(Entries on finding words and elements)
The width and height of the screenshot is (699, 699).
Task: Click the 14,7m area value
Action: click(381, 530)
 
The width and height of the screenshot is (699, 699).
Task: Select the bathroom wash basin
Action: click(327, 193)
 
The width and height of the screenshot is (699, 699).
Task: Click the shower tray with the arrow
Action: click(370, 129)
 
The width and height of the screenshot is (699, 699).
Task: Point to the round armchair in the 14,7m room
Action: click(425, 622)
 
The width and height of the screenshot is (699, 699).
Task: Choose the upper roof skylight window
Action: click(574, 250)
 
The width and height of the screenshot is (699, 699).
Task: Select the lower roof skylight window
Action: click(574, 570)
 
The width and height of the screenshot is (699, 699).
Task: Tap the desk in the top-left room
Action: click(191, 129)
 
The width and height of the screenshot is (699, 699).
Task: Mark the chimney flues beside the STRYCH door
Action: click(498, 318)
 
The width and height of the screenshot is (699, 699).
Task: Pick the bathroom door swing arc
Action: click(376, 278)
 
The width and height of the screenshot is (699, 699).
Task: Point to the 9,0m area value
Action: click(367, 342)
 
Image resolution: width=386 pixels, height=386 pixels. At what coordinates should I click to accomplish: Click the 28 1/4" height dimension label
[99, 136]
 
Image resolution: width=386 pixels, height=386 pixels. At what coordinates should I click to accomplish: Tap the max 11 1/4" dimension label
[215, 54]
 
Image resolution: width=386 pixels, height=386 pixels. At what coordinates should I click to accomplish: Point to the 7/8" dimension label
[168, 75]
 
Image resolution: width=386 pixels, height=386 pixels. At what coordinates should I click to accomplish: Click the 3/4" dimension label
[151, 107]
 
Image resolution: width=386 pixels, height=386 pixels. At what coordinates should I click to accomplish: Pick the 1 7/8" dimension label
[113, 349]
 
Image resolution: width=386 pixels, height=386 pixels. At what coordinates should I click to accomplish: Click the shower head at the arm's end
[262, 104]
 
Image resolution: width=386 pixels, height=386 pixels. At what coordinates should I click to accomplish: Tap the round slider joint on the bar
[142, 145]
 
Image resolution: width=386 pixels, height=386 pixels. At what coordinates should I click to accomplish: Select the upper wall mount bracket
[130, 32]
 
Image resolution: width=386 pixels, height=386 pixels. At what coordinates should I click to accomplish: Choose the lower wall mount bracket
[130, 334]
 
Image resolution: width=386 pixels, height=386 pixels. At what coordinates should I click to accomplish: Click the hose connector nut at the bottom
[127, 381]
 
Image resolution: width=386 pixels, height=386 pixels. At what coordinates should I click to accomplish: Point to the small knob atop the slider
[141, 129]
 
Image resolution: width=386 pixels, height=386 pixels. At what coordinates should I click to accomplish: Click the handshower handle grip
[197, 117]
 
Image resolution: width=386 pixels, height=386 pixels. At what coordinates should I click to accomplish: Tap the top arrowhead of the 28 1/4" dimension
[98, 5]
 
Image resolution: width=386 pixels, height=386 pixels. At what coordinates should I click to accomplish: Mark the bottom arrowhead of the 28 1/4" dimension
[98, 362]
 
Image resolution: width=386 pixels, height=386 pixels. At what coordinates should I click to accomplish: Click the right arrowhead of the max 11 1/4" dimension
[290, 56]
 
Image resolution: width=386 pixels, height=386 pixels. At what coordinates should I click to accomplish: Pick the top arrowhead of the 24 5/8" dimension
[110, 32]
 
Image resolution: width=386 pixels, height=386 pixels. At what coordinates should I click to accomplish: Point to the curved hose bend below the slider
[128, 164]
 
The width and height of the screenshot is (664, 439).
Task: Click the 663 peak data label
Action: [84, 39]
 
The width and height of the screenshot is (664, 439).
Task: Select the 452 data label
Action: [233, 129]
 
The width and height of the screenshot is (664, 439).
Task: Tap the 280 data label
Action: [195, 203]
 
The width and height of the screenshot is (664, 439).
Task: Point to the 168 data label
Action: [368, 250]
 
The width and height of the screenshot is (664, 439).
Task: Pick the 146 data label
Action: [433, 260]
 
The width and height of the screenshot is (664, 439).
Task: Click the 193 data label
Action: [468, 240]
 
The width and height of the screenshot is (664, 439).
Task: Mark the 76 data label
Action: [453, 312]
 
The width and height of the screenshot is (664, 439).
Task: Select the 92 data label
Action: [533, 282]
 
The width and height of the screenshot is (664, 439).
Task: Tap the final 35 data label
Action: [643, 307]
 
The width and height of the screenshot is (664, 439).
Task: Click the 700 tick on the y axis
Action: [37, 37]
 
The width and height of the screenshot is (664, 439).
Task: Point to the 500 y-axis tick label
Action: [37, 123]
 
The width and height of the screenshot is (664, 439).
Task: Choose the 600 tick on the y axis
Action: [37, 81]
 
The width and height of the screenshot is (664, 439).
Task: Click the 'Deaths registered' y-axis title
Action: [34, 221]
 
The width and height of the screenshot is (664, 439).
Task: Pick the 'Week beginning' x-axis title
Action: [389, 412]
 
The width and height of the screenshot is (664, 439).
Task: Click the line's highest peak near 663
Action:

**EXERCISE**
Identify every line in the rows above that contains the word "door" and copy each one out. Letter case must match.

**ANSWER BELOW**
Task: Mark the chimney flues beside the STRYCH door
Task: Pick the bathroom door swing arc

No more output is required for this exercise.